Marquette made a great move to hire Shaka Smart as a coach, but what he did when he left Texas was sheer genius.


Voluntarily leaving the coaching position in Texas to become a coach at Marquette, on a superficial level, doesn’t make much sense considering that the UT job is the best job and is actually considered one of the best jobs in college basketball because of its incredible resources. and natural recruitment base. So some were surprised on Friday morning when Shaka Smart agreed in principle to become the next Golden Eagles coach.

But, as always, context matters.

That’s why it’s hard to intelligently argue that Smart didn’t make a smart move when he left Texas for Marquette just six days after losing to Abilene Christian in the first round of the NCAA Tournament. And yes, those two developments are almost certainly connected.

Emergency Podcast: Reaction to Shaka Smart’s Move from Texas to Marquette.

Smart led the Longhorns to a 19-8 record this season. They finished tied for third in the Big 12. They won the Big 12 Tournament. They secured a No. 3 seed in the NCAA Tournament. It was a good season.

But it ended badly, with a 53-52 loss to Abilene Christian.

Consequently, Texas fans quickly returned to where they were heading this season – that is, waiting for the day they could get past Smart, whose six years in the Big 12 were ups and downs and lacking a single NCAA. Tournament victory. The good news is he drafted well, made three of his last five NCAA Tournaments despite losing his leading scorer mid-season twice, and finished tied for third in the league standings each of the two. last years. The downside is that terrible loss to Abilene Christian that left Smart 0-3 in the NCAA Tournament since he replaced Rick Barnes.

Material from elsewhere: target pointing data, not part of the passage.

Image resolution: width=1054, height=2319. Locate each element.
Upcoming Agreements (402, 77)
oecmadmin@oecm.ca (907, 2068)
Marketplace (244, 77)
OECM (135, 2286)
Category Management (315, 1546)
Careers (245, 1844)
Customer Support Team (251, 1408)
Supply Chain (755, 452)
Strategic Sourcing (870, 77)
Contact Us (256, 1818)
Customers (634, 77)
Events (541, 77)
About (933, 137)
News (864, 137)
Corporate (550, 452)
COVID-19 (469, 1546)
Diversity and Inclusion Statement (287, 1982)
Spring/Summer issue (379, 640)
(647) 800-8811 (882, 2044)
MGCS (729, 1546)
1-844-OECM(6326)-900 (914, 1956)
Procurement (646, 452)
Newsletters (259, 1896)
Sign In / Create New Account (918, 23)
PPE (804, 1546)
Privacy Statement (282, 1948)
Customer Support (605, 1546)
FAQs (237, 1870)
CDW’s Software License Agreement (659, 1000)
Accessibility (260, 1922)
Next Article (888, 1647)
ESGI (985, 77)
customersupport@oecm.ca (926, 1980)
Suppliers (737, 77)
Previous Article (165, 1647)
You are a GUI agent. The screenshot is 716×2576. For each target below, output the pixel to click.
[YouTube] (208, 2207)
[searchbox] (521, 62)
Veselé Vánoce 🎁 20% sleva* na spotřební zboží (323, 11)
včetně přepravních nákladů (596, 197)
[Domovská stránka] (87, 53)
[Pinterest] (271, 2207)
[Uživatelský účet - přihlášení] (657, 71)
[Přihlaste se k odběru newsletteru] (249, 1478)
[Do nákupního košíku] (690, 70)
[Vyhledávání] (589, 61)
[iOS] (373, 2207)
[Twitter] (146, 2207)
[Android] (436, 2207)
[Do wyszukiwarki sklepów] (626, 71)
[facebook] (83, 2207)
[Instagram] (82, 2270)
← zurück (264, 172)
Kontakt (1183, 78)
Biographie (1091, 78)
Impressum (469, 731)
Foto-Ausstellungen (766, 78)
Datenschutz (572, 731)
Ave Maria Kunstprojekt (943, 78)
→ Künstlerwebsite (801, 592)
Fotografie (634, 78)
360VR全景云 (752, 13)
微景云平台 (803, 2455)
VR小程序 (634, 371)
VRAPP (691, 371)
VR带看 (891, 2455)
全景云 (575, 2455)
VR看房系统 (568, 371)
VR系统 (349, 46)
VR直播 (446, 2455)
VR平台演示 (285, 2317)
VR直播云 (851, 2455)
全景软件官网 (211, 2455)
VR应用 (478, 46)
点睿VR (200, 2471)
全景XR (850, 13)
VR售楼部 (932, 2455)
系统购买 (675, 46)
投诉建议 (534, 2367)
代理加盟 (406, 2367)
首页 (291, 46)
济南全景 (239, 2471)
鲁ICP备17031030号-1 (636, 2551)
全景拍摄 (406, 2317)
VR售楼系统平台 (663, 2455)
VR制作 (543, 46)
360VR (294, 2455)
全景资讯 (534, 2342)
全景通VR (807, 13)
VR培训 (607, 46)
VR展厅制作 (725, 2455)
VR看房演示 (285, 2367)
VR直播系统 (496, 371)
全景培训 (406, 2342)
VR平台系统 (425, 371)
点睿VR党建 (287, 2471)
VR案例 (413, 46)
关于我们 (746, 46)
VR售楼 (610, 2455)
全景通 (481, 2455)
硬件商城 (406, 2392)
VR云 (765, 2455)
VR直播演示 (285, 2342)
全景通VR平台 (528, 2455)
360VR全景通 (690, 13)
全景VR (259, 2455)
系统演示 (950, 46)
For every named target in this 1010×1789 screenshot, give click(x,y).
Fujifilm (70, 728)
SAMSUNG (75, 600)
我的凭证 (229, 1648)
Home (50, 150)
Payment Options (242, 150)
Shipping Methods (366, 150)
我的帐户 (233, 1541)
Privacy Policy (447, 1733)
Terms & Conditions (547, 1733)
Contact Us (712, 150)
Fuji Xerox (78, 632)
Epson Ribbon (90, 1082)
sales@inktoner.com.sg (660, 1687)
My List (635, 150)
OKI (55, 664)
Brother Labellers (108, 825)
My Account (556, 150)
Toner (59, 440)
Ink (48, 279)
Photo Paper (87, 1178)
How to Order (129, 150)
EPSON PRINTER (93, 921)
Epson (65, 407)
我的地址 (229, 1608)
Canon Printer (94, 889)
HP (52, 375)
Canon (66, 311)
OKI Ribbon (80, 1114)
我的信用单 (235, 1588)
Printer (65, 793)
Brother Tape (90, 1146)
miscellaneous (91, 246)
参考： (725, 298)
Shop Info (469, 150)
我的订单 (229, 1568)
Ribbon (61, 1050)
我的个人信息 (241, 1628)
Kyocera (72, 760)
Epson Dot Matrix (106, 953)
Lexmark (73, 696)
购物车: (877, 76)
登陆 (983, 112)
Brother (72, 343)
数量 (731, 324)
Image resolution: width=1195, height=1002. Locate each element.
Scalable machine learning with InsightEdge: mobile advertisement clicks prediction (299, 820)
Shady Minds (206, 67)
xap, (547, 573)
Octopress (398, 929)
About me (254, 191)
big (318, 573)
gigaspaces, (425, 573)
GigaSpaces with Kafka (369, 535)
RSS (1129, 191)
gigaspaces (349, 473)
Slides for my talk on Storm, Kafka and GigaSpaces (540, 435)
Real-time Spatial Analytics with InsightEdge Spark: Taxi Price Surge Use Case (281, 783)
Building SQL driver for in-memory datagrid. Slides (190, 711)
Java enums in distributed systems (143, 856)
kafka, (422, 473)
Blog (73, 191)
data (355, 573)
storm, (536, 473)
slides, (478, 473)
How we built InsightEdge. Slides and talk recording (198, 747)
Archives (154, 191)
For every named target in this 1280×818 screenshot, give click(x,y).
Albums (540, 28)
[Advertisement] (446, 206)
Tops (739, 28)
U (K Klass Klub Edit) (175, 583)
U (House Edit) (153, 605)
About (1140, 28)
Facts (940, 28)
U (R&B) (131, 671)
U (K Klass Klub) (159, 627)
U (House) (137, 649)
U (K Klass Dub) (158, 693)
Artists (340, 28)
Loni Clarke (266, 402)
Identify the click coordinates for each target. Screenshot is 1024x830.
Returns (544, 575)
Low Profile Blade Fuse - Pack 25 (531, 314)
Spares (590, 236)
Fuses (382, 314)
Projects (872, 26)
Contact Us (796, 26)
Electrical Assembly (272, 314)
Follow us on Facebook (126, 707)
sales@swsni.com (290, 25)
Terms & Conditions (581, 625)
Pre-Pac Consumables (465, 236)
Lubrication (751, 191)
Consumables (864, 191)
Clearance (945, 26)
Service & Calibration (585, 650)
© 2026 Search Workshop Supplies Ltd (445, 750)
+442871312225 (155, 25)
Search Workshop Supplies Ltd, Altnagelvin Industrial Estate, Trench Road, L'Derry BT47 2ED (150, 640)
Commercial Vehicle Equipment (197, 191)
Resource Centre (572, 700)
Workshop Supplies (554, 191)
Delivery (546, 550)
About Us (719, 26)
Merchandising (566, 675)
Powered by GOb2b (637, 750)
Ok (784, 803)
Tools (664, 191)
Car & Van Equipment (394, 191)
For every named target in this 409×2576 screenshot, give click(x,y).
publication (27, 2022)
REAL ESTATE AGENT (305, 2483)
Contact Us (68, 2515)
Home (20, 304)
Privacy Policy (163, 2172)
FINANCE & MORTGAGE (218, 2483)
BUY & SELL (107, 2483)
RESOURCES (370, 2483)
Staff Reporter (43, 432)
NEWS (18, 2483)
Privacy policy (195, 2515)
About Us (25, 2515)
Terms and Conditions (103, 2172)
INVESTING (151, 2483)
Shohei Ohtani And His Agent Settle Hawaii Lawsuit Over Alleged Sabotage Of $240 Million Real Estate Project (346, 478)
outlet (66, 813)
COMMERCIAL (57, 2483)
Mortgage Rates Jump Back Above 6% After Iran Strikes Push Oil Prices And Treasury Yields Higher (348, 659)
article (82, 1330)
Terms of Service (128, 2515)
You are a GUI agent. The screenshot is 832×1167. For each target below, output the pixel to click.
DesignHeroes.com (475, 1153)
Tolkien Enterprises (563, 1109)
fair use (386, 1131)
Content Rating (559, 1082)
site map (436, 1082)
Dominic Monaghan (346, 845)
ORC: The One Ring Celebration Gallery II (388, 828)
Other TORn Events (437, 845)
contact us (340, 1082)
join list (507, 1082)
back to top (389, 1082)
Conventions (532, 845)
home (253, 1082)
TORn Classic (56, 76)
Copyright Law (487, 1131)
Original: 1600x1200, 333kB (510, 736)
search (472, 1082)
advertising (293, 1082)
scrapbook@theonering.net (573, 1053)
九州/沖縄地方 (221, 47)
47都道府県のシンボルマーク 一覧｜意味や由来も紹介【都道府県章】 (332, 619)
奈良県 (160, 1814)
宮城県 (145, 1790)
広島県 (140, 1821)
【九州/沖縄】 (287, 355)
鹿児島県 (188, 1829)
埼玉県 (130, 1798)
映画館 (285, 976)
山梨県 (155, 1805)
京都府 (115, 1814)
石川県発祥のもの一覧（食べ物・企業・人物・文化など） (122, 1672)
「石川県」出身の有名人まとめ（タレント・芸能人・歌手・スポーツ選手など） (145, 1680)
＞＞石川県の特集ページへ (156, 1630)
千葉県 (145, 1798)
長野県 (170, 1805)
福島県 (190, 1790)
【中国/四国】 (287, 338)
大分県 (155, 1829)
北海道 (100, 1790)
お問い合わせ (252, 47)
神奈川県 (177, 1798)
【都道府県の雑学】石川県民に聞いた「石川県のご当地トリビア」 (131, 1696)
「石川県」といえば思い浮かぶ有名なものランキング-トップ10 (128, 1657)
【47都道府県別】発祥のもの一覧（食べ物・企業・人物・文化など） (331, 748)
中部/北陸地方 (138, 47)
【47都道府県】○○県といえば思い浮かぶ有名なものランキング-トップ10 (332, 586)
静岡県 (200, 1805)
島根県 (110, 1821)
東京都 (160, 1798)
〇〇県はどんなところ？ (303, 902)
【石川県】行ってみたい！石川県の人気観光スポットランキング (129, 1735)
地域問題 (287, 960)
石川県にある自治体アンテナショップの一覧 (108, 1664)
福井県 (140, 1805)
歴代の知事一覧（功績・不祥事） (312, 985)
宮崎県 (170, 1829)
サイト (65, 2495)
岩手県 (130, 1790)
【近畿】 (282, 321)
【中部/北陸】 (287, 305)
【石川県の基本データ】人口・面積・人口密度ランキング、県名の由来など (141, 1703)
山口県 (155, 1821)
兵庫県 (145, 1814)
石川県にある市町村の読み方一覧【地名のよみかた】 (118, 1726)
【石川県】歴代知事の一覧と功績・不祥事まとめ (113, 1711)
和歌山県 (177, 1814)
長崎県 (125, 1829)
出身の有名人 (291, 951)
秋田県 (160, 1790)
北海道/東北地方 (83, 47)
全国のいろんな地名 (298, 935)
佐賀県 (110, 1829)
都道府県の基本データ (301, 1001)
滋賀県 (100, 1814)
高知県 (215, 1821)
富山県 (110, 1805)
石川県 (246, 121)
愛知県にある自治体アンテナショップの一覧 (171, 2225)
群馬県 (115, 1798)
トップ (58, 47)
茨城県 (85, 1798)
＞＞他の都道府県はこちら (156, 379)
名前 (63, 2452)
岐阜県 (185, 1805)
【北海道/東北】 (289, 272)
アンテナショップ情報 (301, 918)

Was Smart about to be fired?

No, they told me.

But there’s no denying that he would have entered next season, his seventh season, with real job pressure in Texas and as the face of literally every hot seat chart. Could it have come out of those circumstances? Maybe. But I’ve long believed, and said, that once a coach gets into the hot seat, he never really gets up because it’s usually just one more bad season to get hit almost no matter what happens between now and then.

Tom Crean in Indiana is a great example.

Crean entered the 2015-16 season on everyone’s hot seat list and therefore needed a good season to keep his job. He responded by winning his second overall Big Ten title and advancing to the Sweet Sixteen. So he kept his job. But the following season, he was 18-16 and finished tied for 10th in the Big Ten. Then he lost his job. And it didn’t matter that he had just won an overall Big Ten title a year earlier, or that future NBA player OG Anunoby was limited to just 16 games due to injury. By this time, Indiana fans had stopped believing in Crean. So his next bad season was always going to be his last. And went.

Shaka Smart was in a similar situation in Texas.

He could have coached the Longhorns next season, had he wanted to. But when you’re choosing between a win or get fired situation in Texas, where the fans have turned against you, or a great job in Big East with wonderful facilities and tradition, in a fabulous city with a new set of expectations, honestly, it is not a difficult decision from a quality of life and career preservation perspective.

Whether this turns out to be a good thing for Texas will ultimately depend on what Texas does next, specifically whether the school can attract Chris Beard from Texas Tech or someone equally great. But I don’t think there is any doubt that Marquette did as well as he could replace Steve Wojciechowski.

The Golden Eagles are hiring a 43-year-old former Final Four coach who has led his team, first at VCU, then Texas, to eight of the last 10 NCAA tournaments while establishing himself as a major player on the road. recruitment. So, I think Marquette made a really smart move here.

But what Shaka Smart just did is even smarter.